Abstract
Purpose :
Phosphatidylserine (PS) is PS asymmetry in the eukaryotic cell membrane is maintained by a group of proteins belonging to the P4-ATPase family, namely, PS flippases. The folding and transporting of P4-ATPases to their cellular destination requires a beta-subunit member of the TMEM30 protein family. Loss of Tmem30a has been shown to cause multiple disease conditions. However, its roles in vascular development have not been elucidated.
Methods :
We analyzed the role of Tmem30a in endothelial cells using primary human retinal endothelial cells (HREC). Tmem30a expression was analyzed by realtime-PCR. shRNA mediated knockdown of Tmem30a was performed. Tube formation was assessed using In vitro Matrigel tube formation assays.
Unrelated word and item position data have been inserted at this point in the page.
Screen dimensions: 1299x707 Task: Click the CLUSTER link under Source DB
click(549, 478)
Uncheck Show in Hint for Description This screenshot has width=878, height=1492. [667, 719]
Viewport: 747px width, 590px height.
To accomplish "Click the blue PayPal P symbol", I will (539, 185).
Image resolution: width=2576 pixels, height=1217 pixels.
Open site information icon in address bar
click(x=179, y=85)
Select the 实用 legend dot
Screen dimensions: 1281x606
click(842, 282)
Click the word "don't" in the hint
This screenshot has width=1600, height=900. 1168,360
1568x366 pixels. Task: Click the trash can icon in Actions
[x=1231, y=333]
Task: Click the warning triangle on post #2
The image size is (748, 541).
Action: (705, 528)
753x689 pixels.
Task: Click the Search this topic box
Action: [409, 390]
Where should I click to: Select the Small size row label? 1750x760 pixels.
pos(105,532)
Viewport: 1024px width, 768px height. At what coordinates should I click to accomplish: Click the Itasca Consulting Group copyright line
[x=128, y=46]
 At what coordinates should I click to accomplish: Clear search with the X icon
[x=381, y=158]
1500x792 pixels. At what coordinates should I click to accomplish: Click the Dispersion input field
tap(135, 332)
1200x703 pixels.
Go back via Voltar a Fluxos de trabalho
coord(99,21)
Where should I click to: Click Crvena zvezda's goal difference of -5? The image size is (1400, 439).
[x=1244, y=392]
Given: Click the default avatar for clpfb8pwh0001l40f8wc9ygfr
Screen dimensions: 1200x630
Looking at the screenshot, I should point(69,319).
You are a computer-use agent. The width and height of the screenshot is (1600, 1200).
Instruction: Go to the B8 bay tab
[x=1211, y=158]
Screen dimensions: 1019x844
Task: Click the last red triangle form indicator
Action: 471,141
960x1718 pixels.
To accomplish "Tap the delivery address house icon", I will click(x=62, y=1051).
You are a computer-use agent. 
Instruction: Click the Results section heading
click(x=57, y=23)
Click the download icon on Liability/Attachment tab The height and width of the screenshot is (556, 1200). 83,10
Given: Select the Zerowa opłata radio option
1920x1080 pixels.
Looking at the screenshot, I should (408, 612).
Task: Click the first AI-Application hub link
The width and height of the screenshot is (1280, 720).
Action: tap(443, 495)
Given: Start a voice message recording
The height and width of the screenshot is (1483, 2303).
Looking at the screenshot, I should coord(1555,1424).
Endothelial cell specific knock out mouse model was generated by crossing a conditional allele of Tmem30a to an inducible PDGFbeta-Cre ER line. Retinal vascular development was assessed in wholemount retinas staining with isolectin, which labels the blood vessels. Blood vessel barrier integrity was evaluated by Ter119 staining of red blood cells. Cell proliferation was assessed by 5-ethynyl-2'-deoxyuridine (EDU)lableing. Transcritome analysis was performed by RNA-seq using Tmem30a knockdown HREC and knockout tissues.
Results :
Our data indicated that knockdown of TMEM30A in primary human retinal endothelial cells led to reduced tube formation. In mice, endothelial cell (EC)-specific deletion of Tmem30a led to retarded retinal vascular development with a hyperpruned vascular network as well as blunted-end, aneurysm-like tip endothelial cells (ECs) with fewer filopodia at the vascular front and reduced number of tip cells. Deletion of Tmem30a also impaired vessel barrier integrity. Mechanistically, deletion of TMEM30A caused reduced EC proliferation by inhibiting VEGF-induced signaling.
Conclusions :
Our data show that TMEM30A plays critical roles in retinal vascular angiogenesis, which is a fundamental process in vascular development. Our findings reveal essential roles of TMEM30A in angiogenesis, and providing a potential therapeutic target.
This abstract was presented at the 2019 ARVO Imaging in the Eye Conference, held in Vancouver, Canada, April 26-27, 2019.